On collective improvisation

Reflections and ideas for
future vocal ensemble practises


Working with improvised performances in vocal groups, I've always strived to achieve form-development with possibilities for breaks, shifts and transitions, and to get there without abandoning improvisation as the main mode of work. Since the knowledge of sound and movement lie in the ear and body of the singer, the improvisational tools and elements cannot simply be conceived on an idea level. They need to be practised and internalized as sound and movement - and collectively so. This interests me.

Fine-tuned spontaneous interaction in a (vocal) group demands a deep listening state in which the music in the inner ear (=in the body) is strong and clear enough to equal the actual playing/singing and acoustics perceived by the outer ear. If a (vocal) group skips the joint embodiment process with a material (where the group's shared musical processing feeds back into that same material), the ensemble improvisation will consist of parallel individual improvisation, and will over time appear repetitive and predictable, because their common source is not being fed/developed.

The improvisational material must be embodied by the ensemble, in order for it to be immediately available to them, with all its properties. Until they reach that common ground, the collective can not handle all the different input and layers in the music in real time. In the early stages of internalization (or internalization experience), when the connection between inner and outer listening is weak, and we haven't yet experienced the collective's connected abilities with the material, we as individual musicians have an inclination to resort to individual action: automatic, irresponsive musical behavior, random musical input which does not help strengthen neither any of the lacking connections, nor the collective performance.
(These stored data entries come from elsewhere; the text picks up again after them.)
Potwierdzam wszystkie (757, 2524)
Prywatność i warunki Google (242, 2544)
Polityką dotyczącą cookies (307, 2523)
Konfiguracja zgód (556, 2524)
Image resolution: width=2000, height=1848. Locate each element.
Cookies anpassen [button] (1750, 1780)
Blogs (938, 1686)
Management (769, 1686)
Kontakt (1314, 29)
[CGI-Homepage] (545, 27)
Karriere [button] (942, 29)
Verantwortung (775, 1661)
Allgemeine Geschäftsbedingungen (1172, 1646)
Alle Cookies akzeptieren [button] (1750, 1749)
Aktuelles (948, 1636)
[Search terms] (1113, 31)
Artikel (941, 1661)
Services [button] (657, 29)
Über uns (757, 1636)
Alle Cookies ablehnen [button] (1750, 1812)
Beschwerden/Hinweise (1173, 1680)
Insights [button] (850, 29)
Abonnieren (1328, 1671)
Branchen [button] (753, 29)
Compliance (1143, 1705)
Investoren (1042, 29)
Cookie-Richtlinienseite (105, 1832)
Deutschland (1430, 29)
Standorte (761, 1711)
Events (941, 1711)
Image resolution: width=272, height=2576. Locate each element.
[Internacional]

I am interested in trying to take vocal ensemble improvisation to the next level - a higher level of musical connectedness. I would like to try getting a vocal ensemble to constitute a unit with the same flexibility in complex improvisation as we achieve in long-term voice+instrumental collaborations. In my experience, vocal ensembles need a lot more time to embody and clarify musical elements - sounding, physical and spatial elements - and roles, than instrumental bands do. And it takes a different use of time. I have also seen how 'outer' structuring - wordless exercises that connect spatial properties with movement and improvised singing - can liberate the vocal group improvisation and expand the attentive, creative listening in the group. It would be fun to explore this further.